Continuando con el resumen de lo jugado estas semanas, le toca el turno al SG-1 (me hubiera gustado explayarme tranquilamente con ellos), el grupo de exploración del Ícaro formado accidentalmente (se cayeron cuando el dirigible chocó contra las rocas) por el agente de Wissenschaft Renaldo José Fernando Olivares, un auténtico gigante cuya principal preocupación era la comida; por el artillero Iosef Dragrunov, siempre aferrado a su escopeta calibre 12 y a sus gafas de sol; por el profesor Jorgen Forgen, conocido como el dandy; y por la civil, rescatada poco antes, Sassa Ivarsson.
Ya el primer día habían contactado con un nativo, el viejo trampero Oleg, al que salvaron de ser la cena de una quimera ártica. Guiados por él, el día siguiente (segundo tras el naufragio) llegaron a Caer Dubh, la capital del pequeño reino de Y Cymoedd, donde contactaron con el párroco local (¡por fin alguien que hablaba latín!). Gracias a él supieron que estaban en una isla, Ynys Mawr y que Teyrnas Y Cymoedd era el principal señorío de la vertiente occidental.
Mantenían el contacto con el Ícaro gracias a un Eru Pelegrí, pendientes que permitían comunicarse a distancia. Pudieron informar así de sus descubrimientos y recibieron la orden de intentar forjar una alianza con el caudillo local que les permitiera obtener comida y ayuda si se veían varados en esas tierras durante un tiempo. Así, cuando, durante la recepción dada por el señor de Teyrnas Y Cymoedd, el rey Pedr, se enteraron de los problemas que tenía con su mina de hierro, se ofrecieron a ayudarlo de inmediato.
Al parecer habían perdido el contacto con los hombres que debían prepararla tras el invierno, incluyendo al ayudante del ingeniero de minas. Talorc, un señor vasallo que tenía como obligación proteger la mina, había acudido con sus hombres, desapareciendo a su vez. Ahora, tercer día tras el naufragio, Olivares, Dragunov, Forgen e Ivarsson fueron a la mina guiados por el joven hijo de Talorc.
Más arriba de la mina limpiaron un nido de lagor, gigantescas arañas psíquicas, y salvaron a Talorc y sus hombres. Encontraron también un antiguo complejo subterráneo cuya entrada, sepultada por un antiguo desprendimiento, había sido excavada por los mineros haciendo catas. Aun antiguo, el lugar era tecnológicamente muy avanzado (¡Eh! Creo que he encontrado las cocinas. He girado una ruedecita y oigo como un psssst y huele raro. Traedme una antorcha, que no veo nada) y había sido escenario de una masacre: esqueletos y más esqueletos atrincherados en los pasillos con restos de armas de fuego (Kalashnikovs, murmuraba con ojos brillantes Charlie, el jugador de Dragunov).

[Enunciado 1] Reescribe como lista breve el párrafo del resumen de la partida del SG-1 que empieza por «Ya el primer día habían contactado», conservando sus datos principales.
[Enunciado 2] Continúa el resumen de la partida del SG-1 a partir de su última oración.

[Filas mostradas]
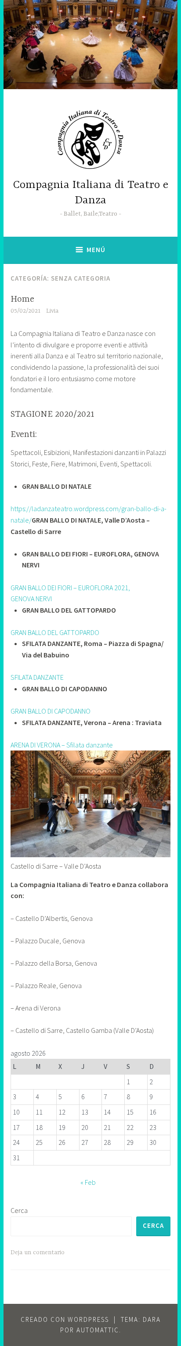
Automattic (97, 1330)
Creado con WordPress (65, 1319)
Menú (96, 249)
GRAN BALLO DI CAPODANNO (50, 711)
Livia (52, 310)
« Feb (88, 1182)
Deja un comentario (38, 1252)
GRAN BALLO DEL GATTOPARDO (55, 632)
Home (22, 299)
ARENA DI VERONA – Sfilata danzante (62, 744)
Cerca (19, 1210)
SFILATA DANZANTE (37, 677)
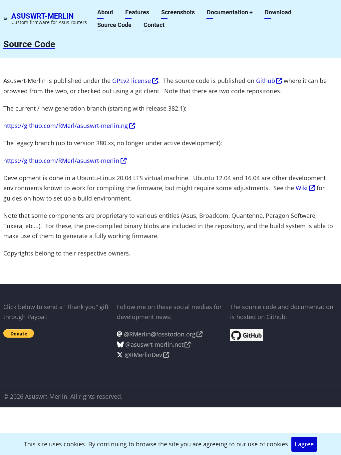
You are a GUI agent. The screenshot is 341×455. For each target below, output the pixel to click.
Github (265, 81)
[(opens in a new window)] (246, 334)
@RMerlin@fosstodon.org (159, 334)
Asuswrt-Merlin (42, 16)
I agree (304, 444)
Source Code (114, 24)
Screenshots (178, 12)
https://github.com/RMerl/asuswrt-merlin (61, 161)
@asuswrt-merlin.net (154, 344)
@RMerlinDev (143, 355)
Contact (154, 24)
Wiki (302, 188)
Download (278, 12)
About (105, 12)
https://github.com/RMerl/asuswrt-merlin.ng (65, 126)
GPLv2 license (131, 81)
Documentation (230, 12)
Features (137, 12)
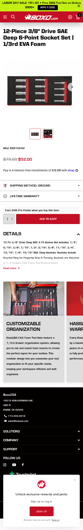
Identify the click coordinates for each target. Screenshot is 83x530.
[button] (72, 87)
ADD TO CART (48, 219)
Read (9, 268)
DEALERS (5, 17)
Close (41, 431)
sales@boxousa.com (18, 421)
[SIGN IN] (70, 17)
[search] (13, 16)
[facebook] (23, 464)
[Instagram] (4, 464)
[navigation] (35, 133)
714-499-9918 (16, 416)
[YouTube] (14, 465)
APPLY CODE (47, 7)
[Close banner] (79, 5)
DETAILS (12, 233)
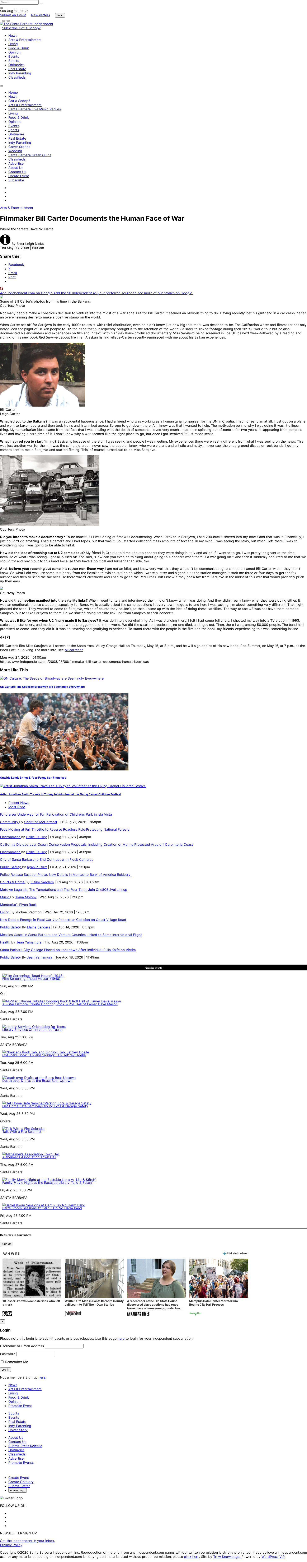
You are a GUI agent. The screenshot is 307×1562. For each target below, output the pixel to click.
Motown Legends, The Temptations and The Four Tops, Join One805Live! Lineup (63, 889)
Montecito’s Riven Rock (18, 905)
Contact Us (17, 172)
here (121, 1338)
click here (191, 1556)
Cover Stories (19, 147)
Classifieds (16, 77)
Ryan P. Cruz (37, 867)
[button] (32, 1287)
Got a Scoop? (30, 28)
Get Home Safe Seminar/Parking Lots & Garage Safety (45, 1106)
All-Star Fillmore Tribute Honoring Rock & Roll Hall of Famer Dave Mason (60, 1004)
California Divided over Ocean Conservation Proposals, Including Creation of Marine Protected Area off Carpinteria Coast (96, 844)
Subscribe (10, 28)
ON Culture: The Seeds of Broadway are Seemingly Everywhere (42, 686)
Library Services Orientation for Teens (32, 1029)
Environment (10, 837)
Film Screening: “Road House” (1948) (31, 978)
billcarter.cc (74, 650)
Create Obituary (21, 1482)
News (12, 35)
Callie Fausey (36, 837)
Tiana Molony (26, 897)
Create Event (18, 176)
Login (60, 15)
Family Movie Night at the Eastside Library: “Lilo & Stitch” (47, 1182)
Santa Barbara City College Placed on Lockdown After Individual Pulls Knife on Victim (68, 950)
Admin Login (17, 1490)
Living (13, 44)
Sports (13, 61)
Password (7, 1354)
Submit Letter (19, 1486)
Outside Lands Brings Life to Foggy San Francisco (33, 777)
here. (42, 1377)
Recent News (18, 803)
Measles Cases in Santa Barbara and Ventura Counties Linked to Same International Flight (71, 935)
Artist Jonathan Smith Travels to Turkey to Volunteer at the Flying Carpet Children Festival (60, 794)
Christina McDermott (40, 822)
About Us (15, 167)
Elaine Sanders (42, 882)
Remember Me (16, 1362)
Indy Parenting (19, 73)
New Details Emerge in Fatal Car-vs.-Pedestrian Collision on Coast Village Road (63, 920)
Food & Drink (18, 48)
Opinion (14, 52)
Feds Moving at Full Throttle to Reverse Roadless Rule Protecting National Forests (64, 829)
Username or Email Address (22, 1346)
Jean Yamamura (29, 942)
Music (5, 897)
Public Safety (11, 867)
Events (13, 56)
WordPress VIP (272, 1556)
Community (9, 822)
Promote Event (20, 1406)
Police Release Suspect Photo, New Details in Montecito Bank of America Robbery (65, 874)
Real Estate (17, 69)
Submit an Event (13, 15)
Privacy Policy (11, 1545)
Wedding (15, 151)
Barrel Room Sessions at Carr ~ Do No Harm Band (42, 1208)
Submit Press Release (25, 1446)
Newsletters (40, 15)
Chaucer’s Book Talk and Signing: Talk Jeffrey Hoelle (44, 1055)
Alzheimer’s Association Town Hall (29, 1157)
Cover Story (18, 1430)
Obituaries (16, 65)
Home (13, 92)
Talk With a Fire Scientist (21, 1131)
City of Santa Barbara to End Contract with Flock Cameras (46, 859)
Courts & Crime (12, 882)
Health (5, 942)
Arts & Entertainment (25, 40)
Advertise (16, 163)
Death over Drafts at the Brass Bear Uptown (37, 1080)
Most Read (16, 807)
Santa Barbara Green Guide (29, 155)
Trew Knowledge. (227, 1556)
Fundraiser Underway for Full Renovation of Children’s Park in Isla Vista (56, 814)
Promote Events (21, 1462)
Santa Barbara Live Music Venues (34, 109)
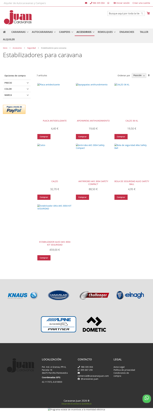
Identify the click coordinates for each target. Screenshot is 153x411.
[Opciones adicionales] (14, 109)
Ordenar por (124, 75)
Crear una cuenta (141, 2)
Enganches (127, 32)
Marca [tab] (8, 95)
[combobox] (126, 13)
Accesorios (17, 48)
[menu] (76, 36)
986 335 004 (86, 366)
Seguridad (31, 48)
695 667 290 (86, 369)
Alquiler (9, 39)
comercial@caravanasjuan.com (93, 375)
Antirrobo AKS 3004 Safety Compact (93, 183)
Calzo (54, 181)
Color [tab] (8, 88)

[Respuesta esperada 1]
- Primer día: contactan con Oleg, un viejo trampero nativo, y lo salvan de ser la cena de una quimera ártica.
- Día siguiente (segundo tras el naufragio): guiados por Oleg, llegan a Caer Dubh, capital del pequeño reino de Y Cymoedd.
- Allí contactan con el párroco local, que habla latín.
- Gracias a él saben que están en una isla, Ynys Mawr, y que Teyrnas Y Cymoedd es el principal señorío de la vertiente occidental.

[Respuesta esperada 2]
A los posibles responsables de aquellas muertes se los encontraron al poco: moscardones biomecánicos con capacidad para re-ensamblarse tras ser destruidos. Se enfrentaron a un grupo en las cocinas, lo que dejó para el recuerdo la imagen de Dragunov y su escopeta o Renaldo muy King Kong, cogiéndolos al vuelo mientras aguantaba la barricada de la puerta. Al resto los eliminaron en un laboratorio, donde intentaban destrozar la maquinaria para acceder a un cristal psíquico: en las cocinas encontraron una olla exprés, tenían pólvora, balas y tornillería y un mentalista con chispa…
Terminaron de explorar el complejo, es decir, lo poco que no estaba derrumbado o inundado y llevaron a Talorc y sus hombres a casa. Tras merecido descanso volvieron a Caer Dubh donde fueron agasajados por el rey Pedr y el bardo Egryn cantó su gesta.
Tras un par de días de descanso acompañaron al ingeniero de minas, el dvergar Ffáfner, hacia el sur, hasta el vecino asentamiento de Leonid. Allí, además de a Leonid, a su hija Lilya y a Alexei, su cazador y campeón, también conocieron a los MacLellan, cuyos dominios estaban más al sur y que se encontraban de visita. Para gran alivio de todos, la joven Karin MacLellan hablaba latín. Por las historias que les contó, pensaron que quizás su difunto párroco tuviera alguna relación con el capitán Paolo.
Pero no pudieron socializar mucho: olieron humo, de allí llegaron al fuego, una cabaña en el bosque asaltada y sus habitantes masacrados. Las huellas llevaban a una antiquísima y extraña torre de hormigón coronada por una herrumbrosa cúpula metálica de la que asomaban dos cañones rotos. Entraron en la torre Dragunov, Olivares, Ivarsson y Alexei, el cazador de Leonid; Forgen se había quedado en Caer Dubh, aprovechando la oportunidad como buen antropólogo y los MacLellan siguieron camino a sus tierras, temiendo que hubieran sido atacadas en su ausencia.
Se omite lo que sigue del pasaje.